=== Directions ===
Using the entries that follow, write out the line containing "août 2018 (87, 1744)", the line containing "Accetta [button] (976, 2447)", and every line between them, exactly and nothing else.
── Data under study
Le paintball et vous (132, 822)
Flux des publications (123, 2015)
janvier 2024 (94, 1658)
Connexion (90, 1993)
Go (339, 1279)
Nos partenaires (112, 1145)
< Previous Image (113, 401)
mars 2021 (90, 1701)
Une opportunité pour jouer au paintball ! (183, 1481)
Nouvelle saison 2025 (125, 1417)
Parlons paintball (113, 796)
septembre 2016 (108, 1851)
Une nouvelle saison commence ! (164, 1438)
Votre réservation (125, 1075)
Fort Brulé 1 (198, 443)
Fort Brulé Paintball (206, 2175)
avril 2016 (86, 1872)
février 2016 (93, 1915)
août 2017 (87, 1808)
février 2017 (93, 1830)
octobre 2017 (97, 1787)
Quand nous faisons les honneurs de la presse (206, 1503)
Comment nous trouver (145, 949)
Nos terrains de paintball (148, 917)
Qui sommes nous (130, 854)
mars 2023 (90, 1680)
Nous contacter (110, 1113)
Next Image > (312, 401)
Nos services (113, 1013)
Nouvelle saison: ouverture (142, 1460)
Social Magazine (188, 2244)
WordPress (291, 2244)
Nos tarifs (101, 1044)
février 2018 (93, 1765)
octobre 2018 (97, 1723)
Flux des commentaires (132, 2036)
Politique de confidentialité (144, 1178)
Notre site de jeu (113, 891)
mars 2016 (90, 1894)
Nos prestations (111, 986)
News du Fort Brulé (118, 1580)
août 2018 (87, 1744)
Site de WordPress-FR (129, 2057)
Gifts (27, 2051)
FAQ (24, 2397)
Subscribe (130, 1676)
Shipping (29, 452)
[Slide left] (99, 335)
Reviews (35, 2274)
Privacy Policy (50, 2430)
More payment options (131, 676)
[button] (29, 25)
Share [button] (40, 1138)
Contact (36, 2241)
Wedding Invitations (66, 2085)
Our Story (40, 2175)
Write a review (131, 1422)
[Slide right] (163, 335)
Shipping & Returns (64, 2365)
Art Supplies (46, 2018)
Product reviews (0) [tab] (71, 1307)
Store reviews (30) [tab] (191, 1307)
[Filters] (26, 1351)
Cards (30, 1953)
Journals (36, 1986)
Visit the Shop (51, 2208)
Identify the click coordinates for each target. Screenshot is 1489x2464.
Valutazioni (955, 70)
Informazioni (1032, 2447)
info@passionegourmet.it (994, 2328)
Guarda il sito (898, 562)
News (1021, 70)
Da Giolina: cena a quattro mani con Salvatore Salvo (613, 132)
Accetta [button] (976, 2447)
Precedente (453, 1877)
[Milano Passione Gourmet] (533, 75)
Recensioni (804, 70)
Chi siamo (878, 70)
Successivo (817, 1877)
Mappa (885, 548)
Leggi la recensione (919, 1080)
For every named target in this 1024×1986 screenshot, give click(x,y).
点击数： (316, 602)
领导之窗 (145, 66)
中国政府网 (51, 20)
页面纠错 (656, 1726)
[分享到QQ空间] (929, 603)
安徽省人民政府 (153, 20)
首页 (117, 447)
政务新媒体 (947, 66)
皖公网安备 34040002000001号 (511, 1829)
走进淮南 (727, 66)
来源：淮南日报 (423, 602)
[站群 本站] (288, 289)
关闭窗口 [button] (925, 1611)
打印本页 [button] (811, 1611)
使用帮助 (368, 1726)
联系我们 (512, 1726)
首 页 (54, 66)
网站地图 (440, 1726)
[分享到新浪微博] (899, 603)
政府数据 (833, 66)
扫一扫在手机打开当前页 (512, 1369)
────
=== Solution ===
août 2018 (87, 1744)
Site de WordPress-FR (129, 2057)
Gifts (27, 2051)
FAQ (24, 2397)
Subscribe (130, 1676)
Shipping (29, 452)
[Slide left] (99, 335)
Reviews (35, 2274)
Privacy Policy (50, 2430)
More payment options (131, 676)
[button] (29, 25)
Share [button] (40, 1138)
Contact (36, 2241)
Wedding Invitations (66, 2085)
Our Story (40, 2175)
Write a review (131, 1422)
[Slide right] (163, 335)
Shipping & Returns (64, 2365)
Art Supplies (46, 2018)
Product reviews (0) [tab] (71, 1307)
Store reviews (30) [tab] (191, 1307)
[Filters] (26, 1351)
Cards (30, 1953)
Journals (36, 1986)
Visit the Shop (51, 2208)
Identify the click coordinates for each target. Screenshot is 1489x2464.
Valutazioni (955, 70)
Informazioni (1032, 2447)
info@passionegourmet.it (994, 2328)
Guarda il sito (898, 562)
News (1021, 70)
Da Giolina: cena a quattro mani con Salvatore Salvo (613, 132)
Accetta [button] (976, 2447)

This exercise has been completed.